Aku dan Hiroaki pergi meninggalkan Patung Hachiko menuju lokasi yang dinamakan Center Gai. Kami melewati persimpangan Shibuya yang terkenal dengan keramaian orangnya dalam menyeberang. Kami berbaur dengan orang-orang di sini sambil menunggu lampu hijau untuk menyeberang. Saat lampu berubah menjadi hijau, kerumunan orang-orang ini menyeberangi jalan. Cukup padat. Aku mengikuti Hiroaki dari belakang hingga pandanganku tertuju ke gedung QFRONT yang sangat besar dan tinggi. Pemandangan di kota memang hebat. Penuh dengan gedung-gedung tinggi dan besar.

Hiroaki menuju jalan di antara Gedung QFRONT dan Toko Buku Tanseido. Jalan ini terbentang dari persimpangan Shibuya. Begitu banyak orang-orang di sini yang hampir membuatku kehilangan arahnya Hiroaki. Aku yang penasaran bertanya ke Hiroaki yang dari tadi dengan santainya berjalan. Apa dia lupa kalau aku pertama kali ke sini?

"Hey, Hiroaki, Center Gai itu di sini? Begitu banyak toko di sini, juga banyak sekali orang."

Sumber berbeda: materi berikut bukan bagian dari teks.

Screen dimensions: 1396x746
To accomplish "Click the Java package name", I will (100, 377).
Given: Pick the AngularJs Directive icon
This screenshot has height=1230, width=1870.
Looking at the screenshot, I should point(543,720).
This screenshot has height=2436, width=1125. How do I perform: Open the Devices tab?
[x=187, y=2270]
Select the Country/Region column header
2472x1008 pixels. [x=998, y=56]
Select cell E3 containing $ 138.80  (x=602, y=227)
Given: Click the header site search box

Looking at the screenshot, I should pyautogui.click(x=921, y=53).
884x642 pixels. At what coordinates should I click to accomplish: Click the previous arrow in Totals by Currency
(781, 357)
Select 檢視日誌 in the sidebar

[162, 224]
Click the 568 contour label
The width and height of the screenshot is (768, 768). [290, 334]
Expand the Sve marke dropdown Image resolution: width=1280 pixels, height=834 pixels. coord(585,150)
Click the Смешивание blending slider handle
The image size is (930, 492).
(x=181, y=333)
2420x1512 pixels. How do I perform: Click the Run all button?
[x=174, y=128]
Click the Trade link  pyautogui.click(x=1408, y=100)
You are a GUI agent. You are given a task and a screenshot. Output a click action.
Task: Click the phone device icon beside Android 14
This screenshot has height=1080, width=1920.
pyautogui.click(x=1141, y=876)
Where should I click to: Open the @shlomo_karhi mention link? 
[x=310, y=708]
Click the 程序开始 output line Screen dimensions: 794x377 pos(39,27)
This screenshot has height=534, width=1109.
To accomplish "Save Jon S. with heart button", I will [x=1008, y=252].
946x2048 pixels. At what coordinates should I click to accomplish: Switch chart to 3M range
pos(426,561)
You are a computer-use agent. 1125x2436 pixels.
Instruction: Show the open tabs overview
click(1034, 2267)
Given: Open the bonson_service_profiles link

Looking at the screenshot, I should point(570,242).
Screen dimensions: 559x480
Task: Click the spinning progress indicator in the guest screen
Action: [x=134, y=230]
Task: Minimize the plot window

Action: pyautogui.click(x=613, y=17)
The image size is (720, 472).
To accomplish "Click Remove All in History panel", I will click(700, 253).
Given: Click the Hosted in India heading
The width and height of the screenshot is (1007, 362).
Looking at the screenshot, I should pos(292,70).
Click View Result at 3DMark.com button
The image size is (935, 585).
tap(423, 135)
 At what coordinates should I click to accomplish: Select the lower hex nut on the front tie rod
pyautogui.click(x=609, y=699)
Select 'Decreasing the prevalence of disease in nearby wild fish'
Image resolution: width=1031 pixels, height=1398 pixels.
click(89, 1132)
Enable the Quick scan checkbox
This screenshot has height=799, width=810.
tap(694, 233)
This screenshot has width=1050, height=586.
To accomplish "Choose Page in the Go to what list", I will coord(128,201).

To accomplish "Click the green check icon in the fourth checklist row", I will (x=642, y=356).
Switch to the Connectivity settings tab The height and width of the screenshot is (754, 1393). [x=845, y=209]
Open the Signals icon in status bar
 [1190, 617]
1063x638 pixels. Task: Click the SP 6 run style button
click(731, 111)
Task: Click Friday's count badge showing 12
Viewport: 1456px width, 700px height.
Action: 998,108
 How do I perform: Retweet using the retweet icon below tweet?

"Iya. Daerah pertokoan ramai yang terbentang di area ini yang panjangnya sampai 300 meter. Bisa kamu lihat kalau ada bermacam-macam toko, tempat karaoke, restoran, dan sebagainya. Tempat ini sangat populer."

"Oh, begitu ya. Padat sekali di sini ya."

"Tentu saja, karena populer. Dan Amamiya, kenapa kamu tidak tahu tempat ini?"

"Um, ya, mungkin karena aku anak desa?"

"Kenapa kamu malah bertanya kepadaku?"

"Bercanda. Jadi, ke mana kita sekarang?"

"Mm... Keliling saja dulu. Kamu baru pertama kali ke sini, kan?"

"Benar juga. Baiklah kalau begitu."

Kami lanjut melangkahkan kami kami menyusuri jalan di Center Gai ini. Ada banyak sekali toko, dari toko pakaian, toko sepatu, toko jam, toko obat, restoran, kafe, mini market, tempat karaoke, dan lainnya. Segala kebutuhan mungkin ada di sini. Tidak, pasti ada semua. Aku terus mengikuti Hiroaki yang terkadang aku sendiri lupa kalau bersama dengannya karena kawasan ini dipenuhi lautan manusia. Terlebih lagi ini hari Minggu. Wajar seramai ini.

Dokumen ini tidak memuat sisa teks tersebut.